Cognition as recognition
James Simpson’s central hermeneutic perception for knowledge in the Humanities is that cognition is re-cognition. Before we can know, we must already have known. He examines this paradox with reference to literary examples of facial recognition from, in particular, Chaucer and his reception in the early modern period. Linking literary face to textual face – the whole text as a kind of face – he applies the lessons learnt from facial recognition to textual recognition; and answers some possible objections to the paradox of knowing being dependent on having already known.

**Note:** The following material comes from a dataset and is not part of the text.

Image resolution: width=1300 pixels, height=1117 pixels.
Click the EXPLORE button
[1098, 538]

It is usually assumed that the maidens in Chaucer’s Sir Thopas who ‘mourn’ for him ‘when hem were bet to slepe’ are a parodic misunderstanding of the habit of romance knights of mourning for their ladies. This chapter argues that the maiden in love who passes sleepless nights lamenting is characteristic of a significant proportion of the metrical romances that Chaucer is imitating; it is the number of the maidens, the moralistic attitude to their sleep and the suppression of their agency that constitute the joke.

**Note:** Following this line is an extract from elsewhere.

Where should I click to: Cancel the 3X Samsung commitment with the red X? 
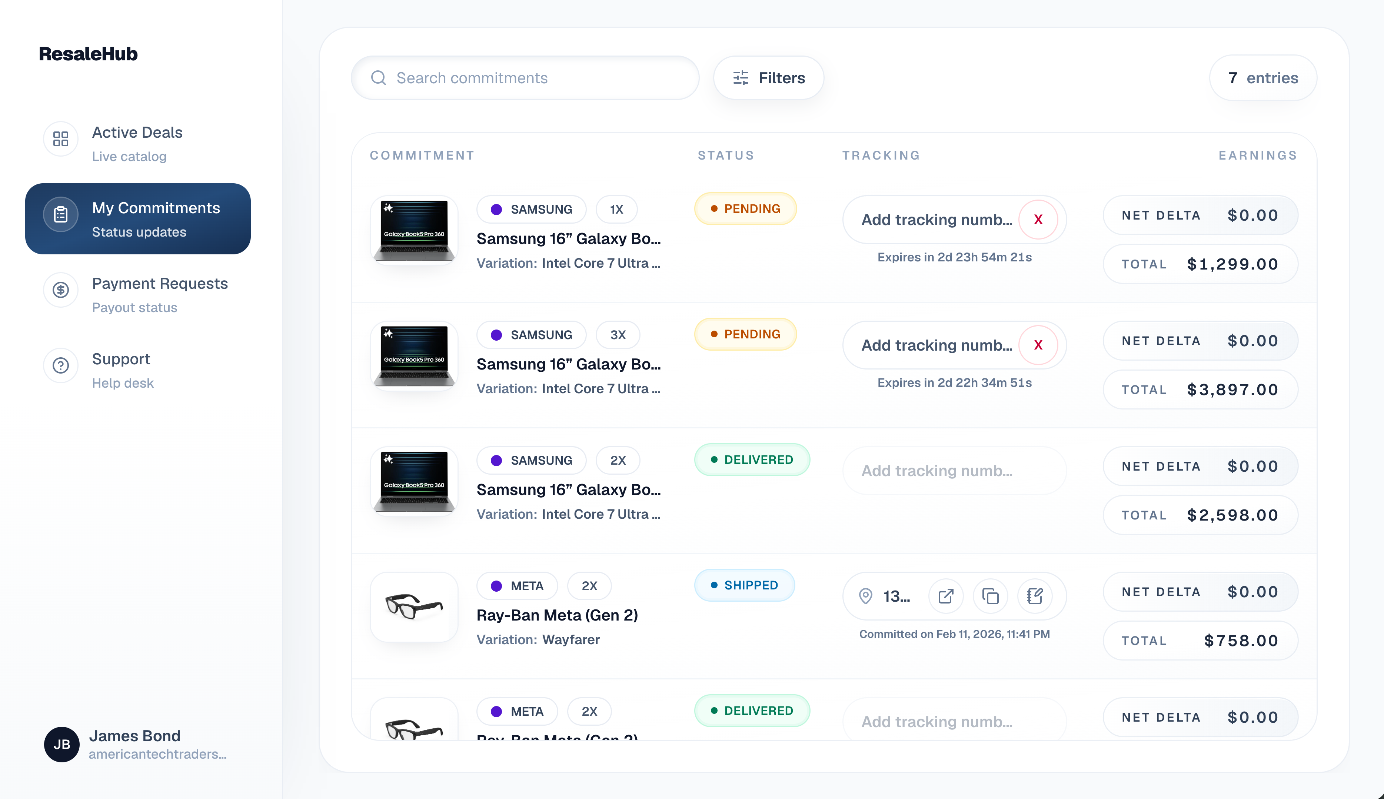click(1038, 345)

Transhistorical empathy and the Chaucerian face
From the earliest manuscript images through to cinematic depictions, Chaucer’s ‘persone’, that is his face and body, has been a key focus in the pursuit of transhistorical intimacy with the author. Chaucer’s physical self has been portrayed repeatedly across subsequent centuries in an array of media. Drawing upon the hermeneutic concept of Einfühlung (‘feeling into’) to examine the long ‘empathetic afterlife’ enjoyed by Chaucer’s ‘persone’, D’Arcens explores what Chaucer’s face and body have come to mean to post-medieval audiences; she traces how these differences intersect with the constantly changing nature of Chaucer’s legacy, especially as he and his work have been deemed to reflect national literary and comic traditions.
Thomas A. Prendergast
Thomas A. Prendergast re-examines the fifteenth-century ‘Beryn’ manuscript, one of numerous continuations of and additions to the Canterbury Tales. Prendergast’s foremost concern is to identify the logic guiding the Beryn-scribe’s addition of this text to the Tales. He argues that the scribe was compelled by an irresistible desire to complete the text of the Canterbury Tales, thus attributing agency to the text itself.
Paul Strohm, both a biographer of Chaucer and a Chaucerian literary critic, meditates on what Chaucer might come to mean for those engaged with his life and poetic works. In a personal reflection on writing about this medieval clerk and poet, Strohm explores the identification or transference that can occur during an intense study of an author, generating new insights into how our emotional investments are implicated in our ‘relationship’ with an author.